* **Суть задания**:
1. В чем, согласно тексту о Зускине, заключалась природа его юмора?
2. Пожалуйста, процитируйте из текста о Зускине фрагмент, который открывается словами «Но, когда он» и завершается словами «его, зускинского юмора.».

* **Текст**:
----------------
Михоэлс очень внимательно меня выслушал, взял за руки, посадил возле себя, и мы долго беседовали. За эту ночь прошел университет актерского мастерства. На конкретных примерах моей работы Соломон Михайлович показал мне мои ошибки, объяснил, как их избежать, разъяснил общие принципы актерского мастерства, обещал взять надо мной опеку. С этого момента началась моя актерская жизнь».
Зускин рассказывает здесь о поре своей актерской юности. Мне же помнятся, естественно, гораздо более поздние времена, когда он, уже зрелый и знаменитый, все так же мучался сомнениями, не верил в собственные силы, искал единственное верное решение образа и, найдя его, радовался каждому штриху.
Но, когда он появлялся на сцене, зрителей сразу же очаровывала зускинская легкость, четкость его пластики, простота и выразительность, мелодика речи, которые отличали его работу. Никто не мог догадаться сколько мучительного труда вложено в эту роль.
Увидеть смешное и довести это смешное до гротеска — в этом заключалась природа его, зускинского юмора.
----------------
* **Исходные данные**:
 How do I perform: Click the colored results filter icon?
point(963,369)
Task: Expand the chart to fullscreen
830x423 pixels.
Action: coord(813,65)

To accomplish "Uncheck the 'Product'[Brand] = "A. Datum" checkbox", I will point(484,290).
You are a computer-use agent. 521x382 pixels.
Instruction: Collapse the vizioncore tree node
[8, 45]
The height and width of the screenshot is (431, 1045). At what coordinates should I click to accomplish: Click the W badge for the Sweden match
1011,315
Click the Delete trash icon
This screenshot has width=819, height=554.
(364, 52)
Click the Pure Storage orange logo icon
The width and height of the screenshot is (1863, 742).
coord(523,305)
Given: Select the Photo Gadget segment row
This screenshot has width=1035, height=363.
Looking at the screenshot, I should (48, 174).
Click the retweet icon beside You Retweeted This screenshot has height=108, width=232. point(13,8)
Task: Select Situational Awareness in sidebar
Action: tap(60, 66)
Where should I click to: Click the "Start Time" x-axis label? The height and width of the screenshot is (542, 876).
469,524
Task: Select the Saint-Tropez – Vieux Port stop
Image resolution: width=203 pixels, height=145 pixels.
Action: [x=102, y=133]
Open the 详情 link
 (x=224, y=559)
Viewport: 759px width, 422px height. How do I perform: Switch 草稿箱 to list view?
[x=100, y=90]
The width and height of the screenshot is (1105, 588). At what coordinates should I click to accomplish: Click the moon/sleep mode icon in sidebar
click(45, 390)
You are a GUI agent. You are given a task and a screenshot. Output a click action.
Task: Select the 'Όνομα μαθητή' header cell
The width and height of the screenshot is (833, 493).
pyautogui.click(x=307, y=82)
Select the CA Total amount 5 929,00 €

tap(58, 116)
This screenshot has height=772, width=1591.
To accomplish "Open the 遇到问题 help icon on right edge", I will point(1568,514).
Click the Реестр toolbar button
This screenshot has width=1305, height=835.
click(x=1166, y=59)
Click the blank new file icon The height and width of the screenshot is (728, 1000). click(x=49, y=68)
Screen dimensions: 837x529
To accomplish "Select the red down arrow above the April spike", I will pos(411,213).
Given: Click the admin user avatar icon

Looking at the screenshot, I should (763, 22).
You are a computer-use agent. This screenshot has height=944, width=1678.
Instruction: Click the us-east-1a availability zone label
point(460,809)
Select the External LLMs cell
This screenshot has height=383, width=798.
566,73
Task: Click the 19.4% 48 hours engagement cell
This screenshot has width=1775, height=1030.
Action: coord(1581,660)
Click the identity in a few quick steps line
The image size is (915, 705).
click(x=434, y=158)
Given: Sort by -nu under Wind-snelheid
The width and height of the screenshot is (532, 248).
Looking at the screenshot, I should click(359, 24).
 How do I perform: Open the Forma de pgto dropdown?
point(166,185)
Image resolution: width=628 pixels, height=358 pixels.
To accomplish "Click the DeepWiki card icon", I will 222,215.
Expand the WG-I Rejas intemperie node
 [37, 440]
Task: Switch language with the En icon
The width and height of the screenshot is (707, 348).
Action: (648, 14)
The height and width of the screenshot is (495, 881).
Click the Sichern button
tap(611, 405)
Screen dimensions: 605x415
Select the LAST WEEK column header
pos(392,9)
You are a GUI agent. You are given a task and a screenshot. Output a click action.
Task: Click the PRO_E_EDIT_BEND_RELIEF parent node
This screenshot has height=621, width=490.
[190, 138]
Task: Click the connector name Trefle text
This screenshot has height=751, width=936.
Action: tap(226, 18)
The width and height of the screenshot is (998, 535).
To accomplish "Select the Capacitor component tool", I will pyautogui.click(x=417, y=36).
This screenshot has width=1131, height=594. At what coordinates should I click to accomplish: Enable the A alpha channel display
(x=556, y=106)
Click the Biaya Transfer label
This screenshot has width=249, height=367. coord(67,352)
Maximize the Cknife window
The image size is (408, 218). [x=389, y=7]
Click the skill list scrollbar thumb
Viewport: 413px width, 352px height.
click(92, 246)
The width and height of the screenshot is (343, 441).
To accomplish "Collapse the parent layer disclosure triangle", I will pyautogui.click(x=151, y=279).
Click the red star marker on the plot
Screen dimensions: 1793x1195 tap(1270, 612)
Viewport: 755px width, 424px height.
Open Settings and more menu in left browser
----------------
* **Список решений**:
1. Увидеть смешное и довести это смешное до гротеска.

2.
Но, когда он появлялся на сцене, зрителей сразу же очаровывала зускинская легкость, четкость его пластики, простота и выразительность, мелодика речи, которые отличали его работу. Никто не мог догадаться сколько мучительного труда вложено в эту роль.
Увидеть смешное и довести это смешное до гротеска — в этом заключалась природа его, зускинского юмора.